Set exercise:
From the entries below, gather each line that contains the string "height".

Lines of data

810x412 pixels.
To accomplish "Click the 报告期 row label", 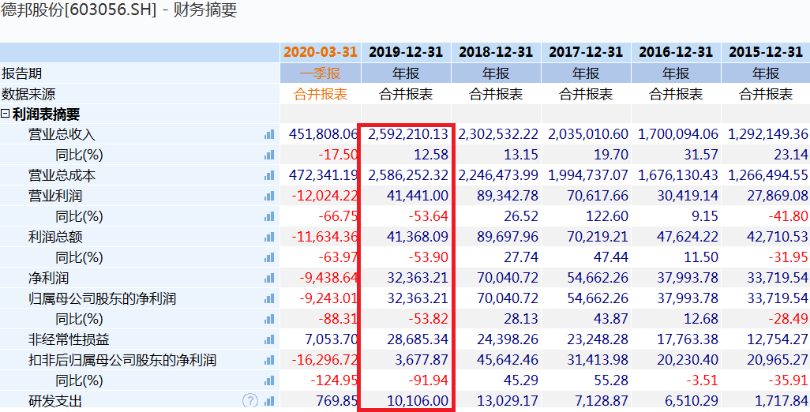I will 23,73.
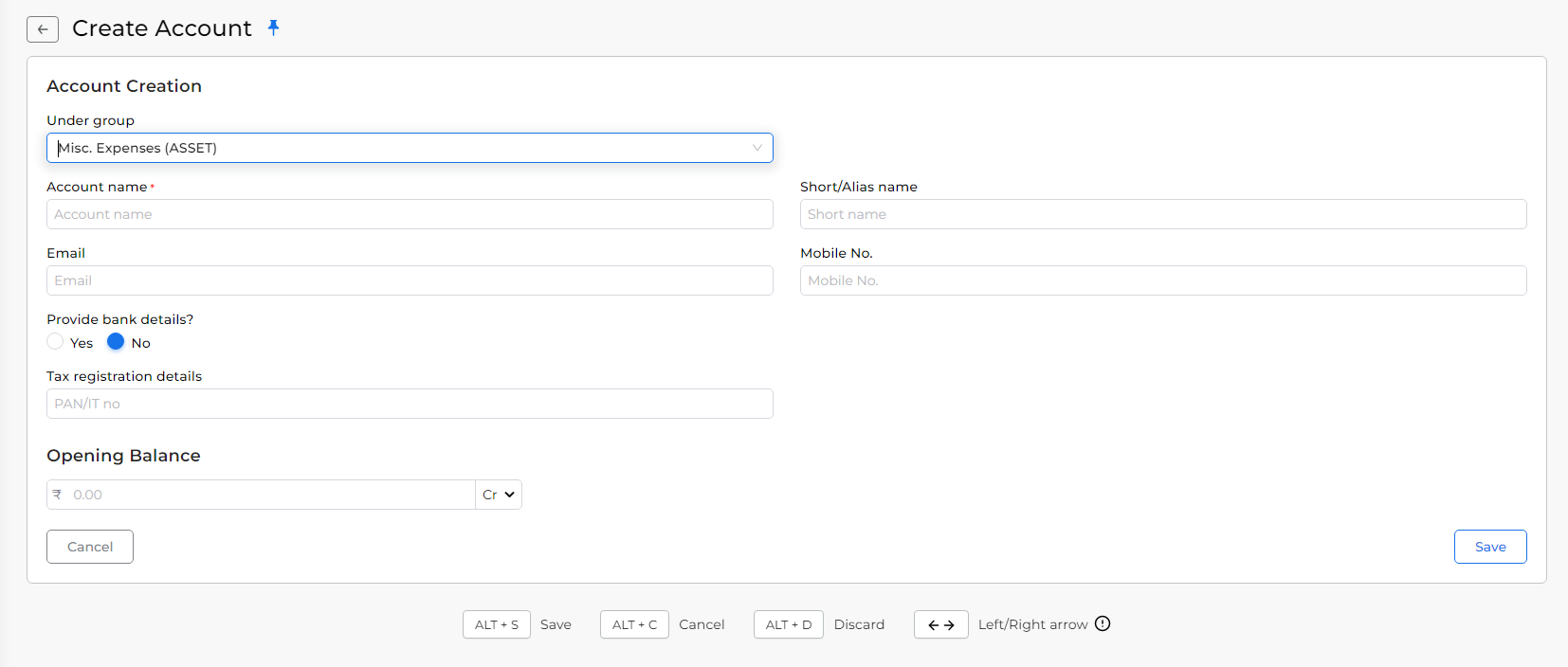
Task: Click the rupee symbol in Opening Balance
Action: click(x=58, y=495)
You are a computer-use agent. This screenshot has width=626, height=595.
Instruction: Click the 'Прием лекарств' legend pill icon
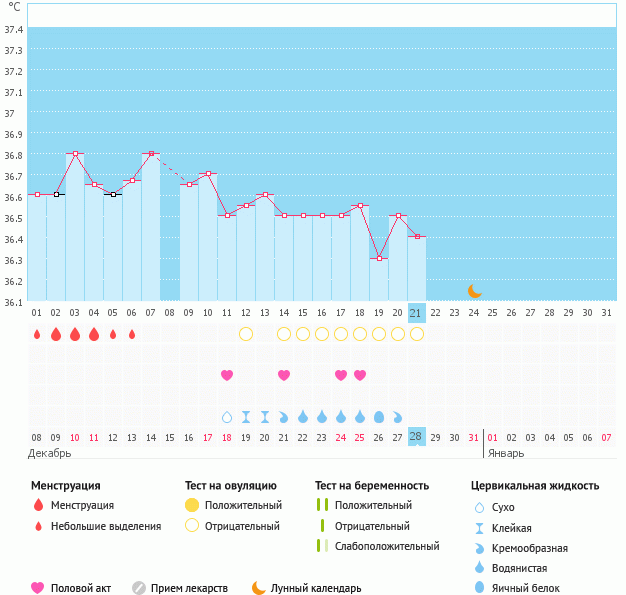coord(139,588)
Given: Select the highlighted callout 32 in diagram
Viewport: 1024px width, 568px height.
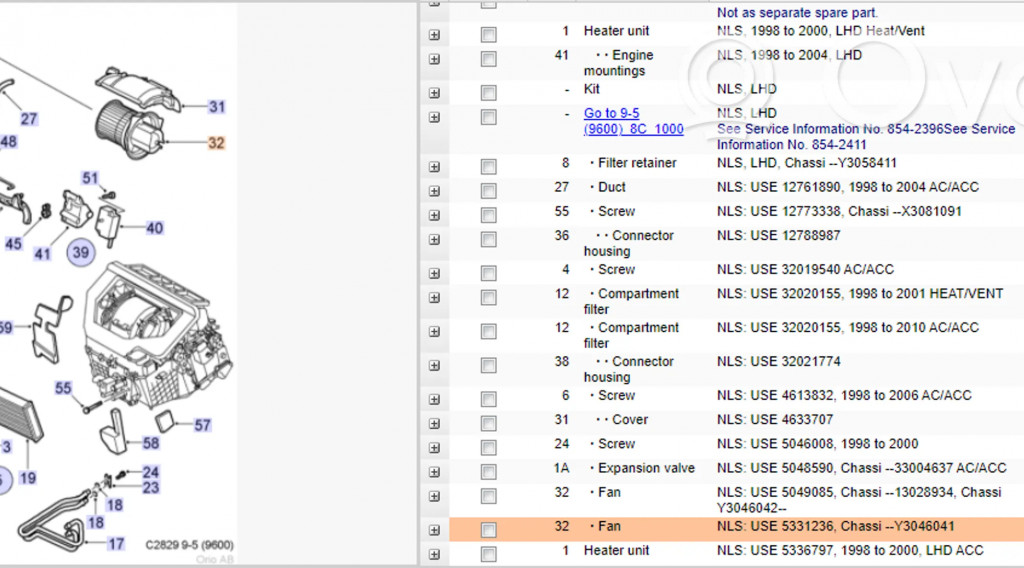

Response to the task:
You are a computer-use agent. This screenshot has width=626, height=595.
Viewport: 1024px width, 568px height.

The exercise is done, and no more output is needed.